This is a task to explore and summarize the trade-offs inherent in different possible paths towards hygienic transclusions.
## Problem statement / motivation
Transclusions can currently affect arbitrary parts of the page by producing unbalanced HTML. This causes problems:
- **Editing**: Visual editing of templates is unreliable and not truly WYSIWYG. The ergonomics of editing typical multi-template content are relatively poor in the wikitext editor, and even worse in VisualEditor.
- **Performance**: Unpredictable side effects prevent many important optimizations in the parser, which means that users need to wait longer than necessary, and more CPU cycles, energy and money are spent.
- **Composability**: In order to better adapt the user experience to different devices, network conditions and use cases, we are interested in composing content dynamically. Doing this efficiently requires the definition of clear `components`, and limits on how a component can affect its surrounding content. Current transclusions don't satisfy these requirements.
## Requirements
- Transclusions result in a well-defined DOM forest.
- Transclusions do not affect surrounding content in unpredictable ways.

Data lines —
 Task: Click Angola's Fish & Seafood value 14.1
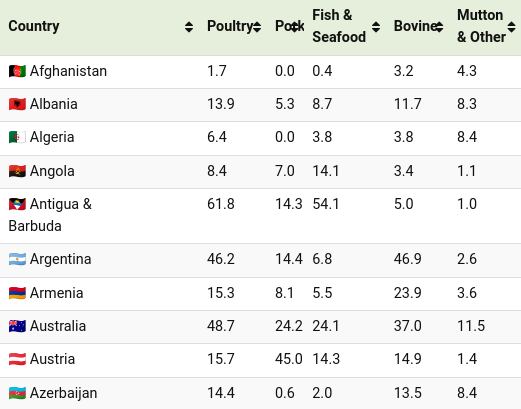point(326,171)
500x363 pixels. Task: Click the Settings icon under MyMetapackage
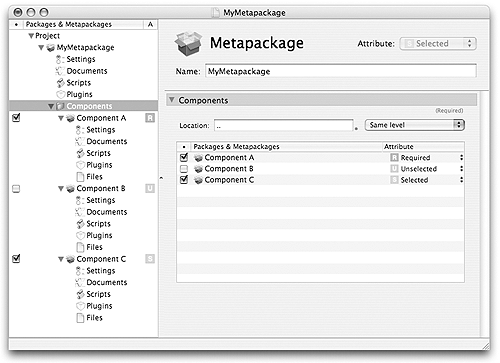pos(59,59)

==

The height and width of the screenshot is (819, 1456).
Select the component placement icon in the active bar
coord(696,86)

* * *

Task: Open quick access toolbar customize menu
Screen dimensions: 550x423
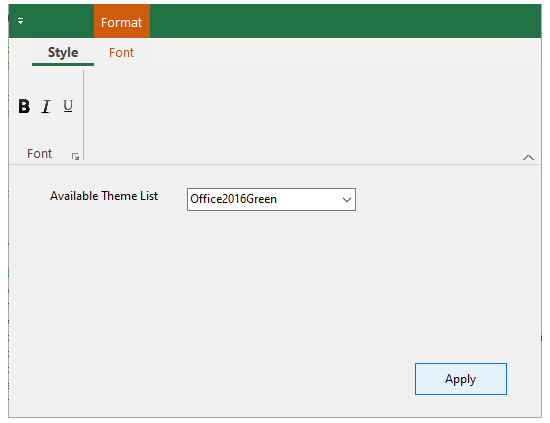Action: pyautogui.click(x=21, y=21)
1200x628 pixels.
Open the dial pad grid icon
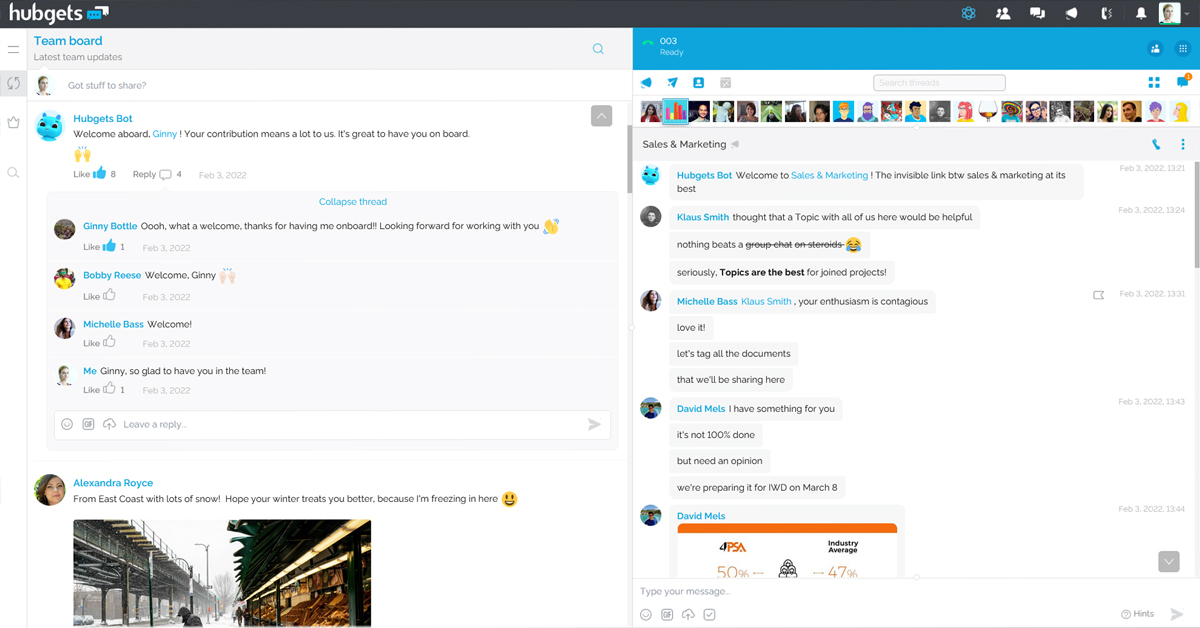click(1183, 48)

Tasks to carry out —
**a.** In the transclusion text, what do transclusions currently produce that lets them affect arbitrary parts of the page?
**b.** Repeat the transclusion text word for word from "- **Composability**: In" to "well-defined DOM forest.".

Solutions below —
**a.** Unbalanced HTML.

**b.**
- **Composability**: In order to better adapt the user experience to different devices, network conditions and use cases, we are interested in composing content dynamically. Doing this efficiently requires the definition of clear `components`, and limits on how a component can affect its surrounding content. Current transclusions don't satisfy these requirements.
## Requirements
- Transclusions result in a well-defined DOM forest.